Луначарский помогал становлению «искусства, обращенного в будущее» — молодой советской литературы. Повседневно участвуя в литературном процессе, руководитель Наркомпроса и критик-литературовед Луначарский подмечал и поддерживал все новое и талантливое, что могло служить делу революции. Он не примыкал ни к одной из литературных и художественных групп, но неоднократно высказывался в защиту разнообразия художественного творчества, необходимости свободного соревнования разных направлений, стилей и приемов, за создание новых ценностей в искусстве и за охрану старого наследия. Одним из первых он приветствовал появление «Разгрома» А. Фадеева и «Тихого Дона» М. Шолохова, находя в них связь с лучшими традициями русских классиков. Луначарский мог иногда поддержать какое-либо начинание «левого толка», где явно преобладали формалистические принципы.

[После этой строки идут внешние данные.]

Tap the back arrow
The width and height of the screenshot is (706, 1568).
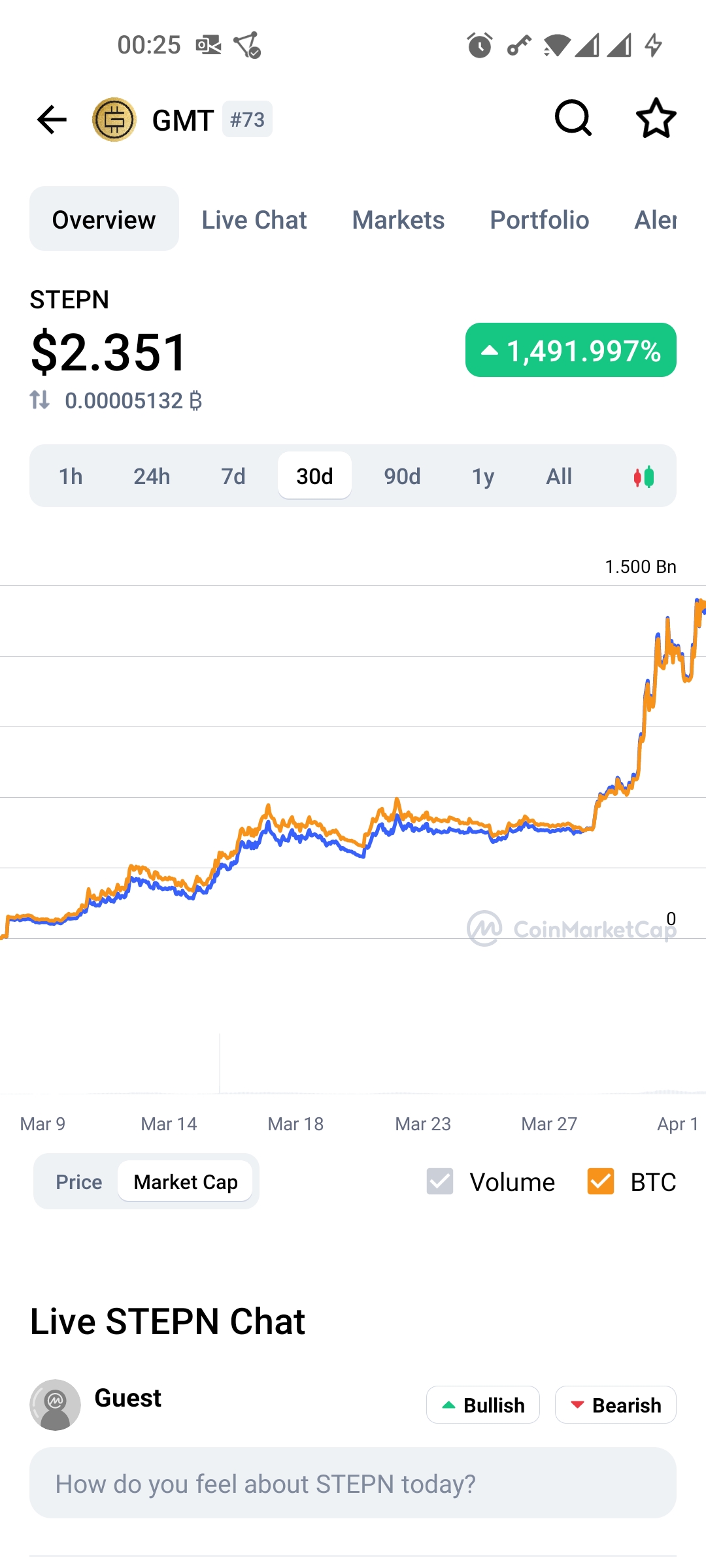[52, 120]
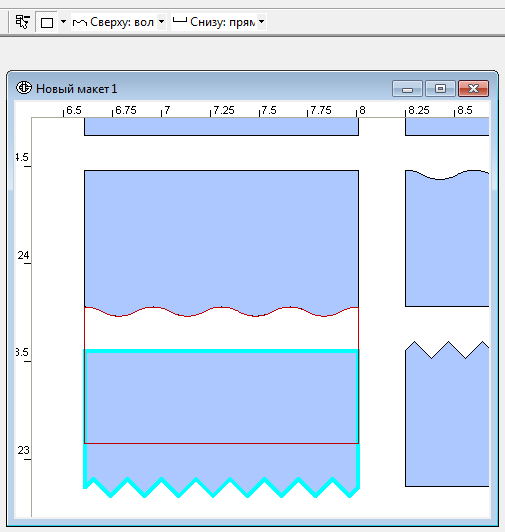Minimize the 'Новый макет 1' window

[407, 89]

Так, он написал предисловие к сборнику футуристов «Ржаное слово» (1918), отмечая, что в нем много задора и молодости, а «молодость революционна».
Статьи и рецензии Луначарского о советской литературе в газетах и журналах 1920-х — начале 1930-х годов охватывают все значительные книги тех лет: «Чапаев» Д. Фурманова, «Цемент» Ф. Гладкова, «Железный поток» А. Серафимовича, «Барсуки» Л. Леонова, «Зависть» Ю. Олеши, стихи В. Маяковского, С. Есенина, Демьяна Бедного, Э. Багрицкого, Б. Пастернака, И. Сельвинского, А. Безыменского, Н. Тихонова, И. Уткина и других.
В марте 1918 года правительство переехало в Москву, которая отныне стала столицей. Луначарский еще некоторое время оставался в прежней столице. Он объяснял свое решение тем, что не следует в трудные времена покидать рабочие массы Петрограда, надо быть с ними, как и раньше, «в непрерывном контакте». Кроме того, Луначарский считал нужным остаться и для завершения учета национальных культурных ценностей в бывшей столице, и для решения вопросов по охране памятников культуры, и для работы с петроградской интеллигенцией. Всю остальную деятельность наркома в новой столице вели заместитель Луначарского — Крупская, а также секретарь коллегии наркомата и секретарь парткома Штернберг. Луначарский по телефону осуществлял руководство московским подразделением Наркомпроса. Его секретарь Ивнев переехал вместе со многими другими наркомпросовцами в Москву, и Луначарский дал ему особый мандат на право пользования кремлевским телефоном для связи с Петроградом.